— BEGIN —
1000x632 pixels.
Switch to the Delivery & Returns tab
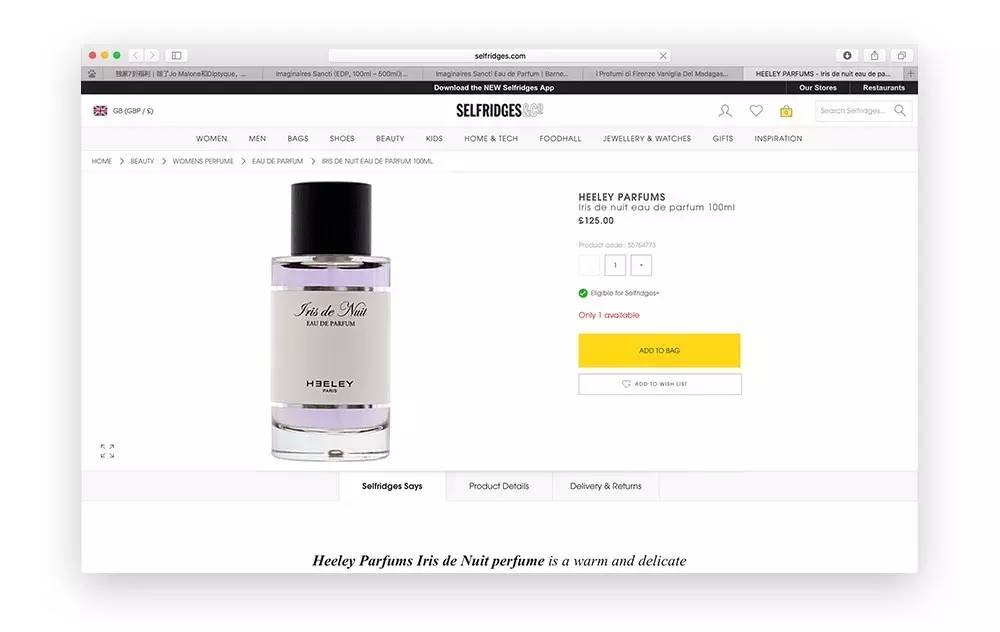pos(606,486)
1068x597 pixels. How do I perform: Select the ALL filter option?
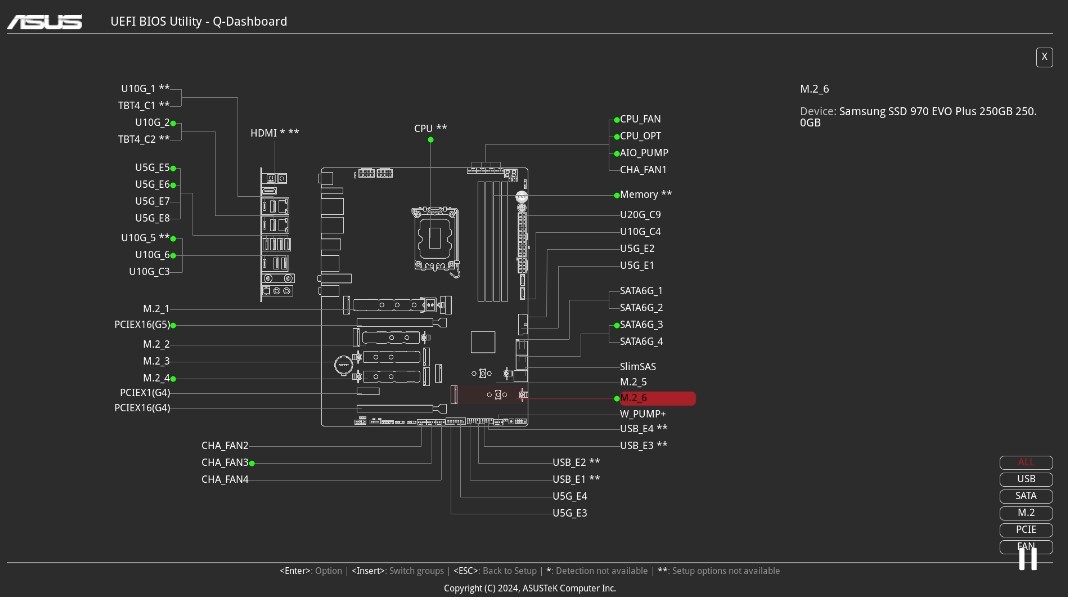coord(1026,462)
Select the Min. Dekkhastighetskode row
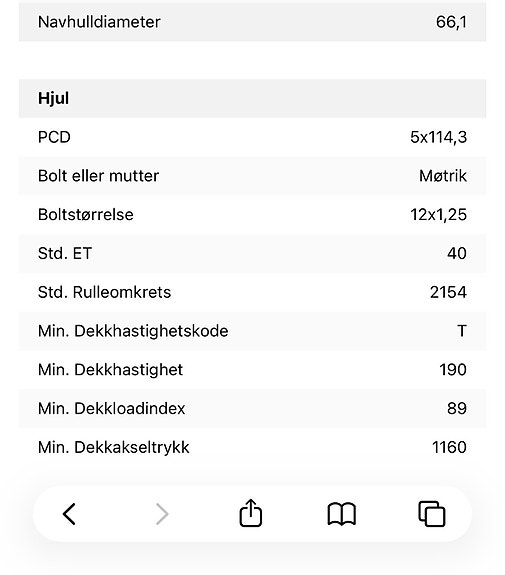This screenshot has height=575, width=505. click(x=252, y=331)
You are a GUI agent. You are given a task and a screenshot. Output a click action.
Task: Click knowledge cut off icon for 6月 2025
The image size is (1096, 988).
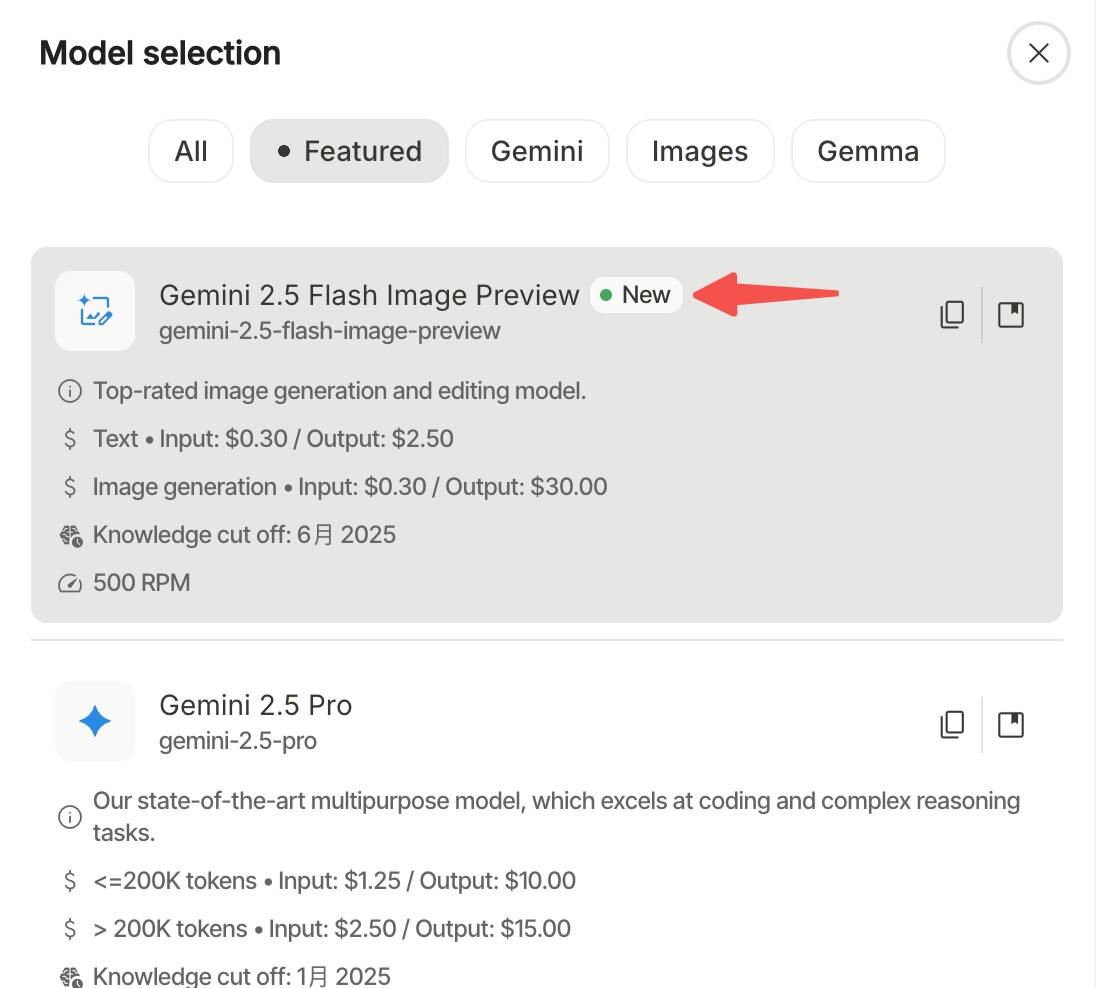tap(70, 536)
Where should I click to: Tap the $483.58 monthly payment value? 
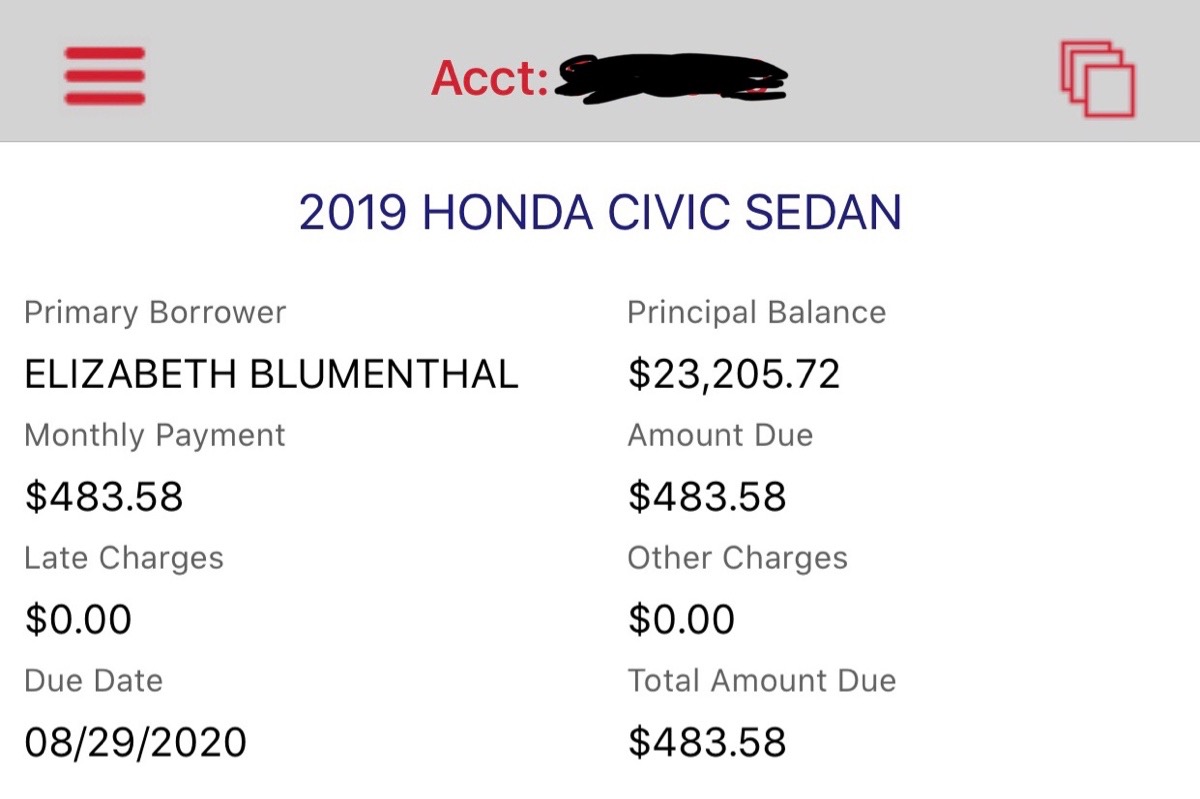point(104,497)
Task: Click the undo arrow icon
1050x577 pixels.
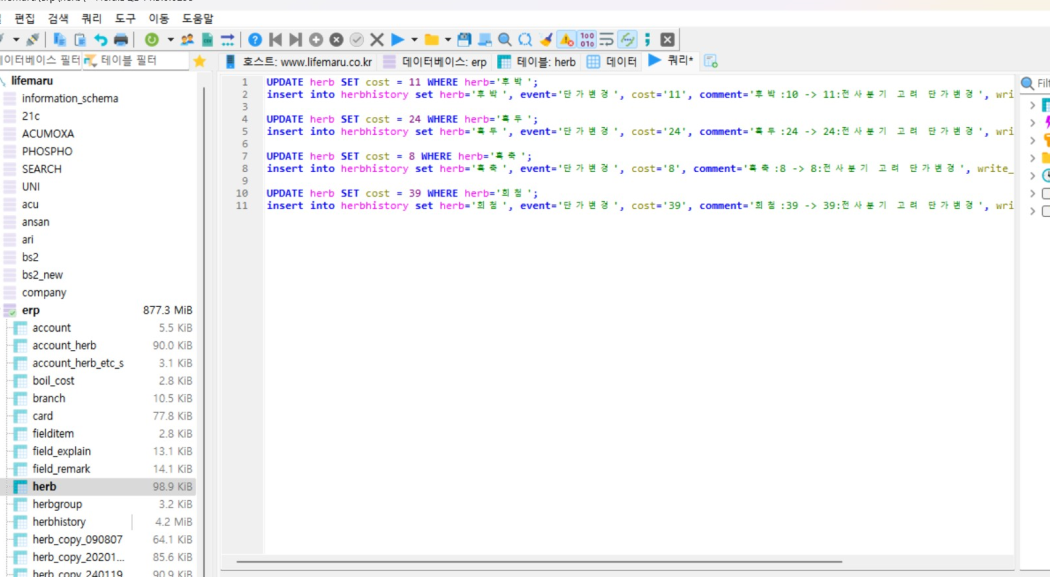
— END —
PROBLEM DESCRIPTION
Give everything from the line containing "1068x597 pixels. How" down to the end of the rows as a JSON list of strings, one string per line, with blank lines and pictures left out.

WORKED SOLUTION
[
  "1068x597 pixels. How do I perform: Select the ALL filter option?",
  "coord(1026,462)",
  "Select the Min. Dekkhastighetskode row",
  "This screenshot has height=575, width=505. click(x=252, y=331)",
  "You are a GUI agent. You are given a task and a screenshot. Output a click action.",
  "Task: Click knowledge cut off icon for 6月 2025",
  "The image size is (1096, 988).",
  "tap(70, 536)",
  "Where should I click to: Tap the $483.58 monthly payment value? ",
  "point(104,497)",
  "Task: Click the undo arrow icon",
  "1050x577 pixels."
]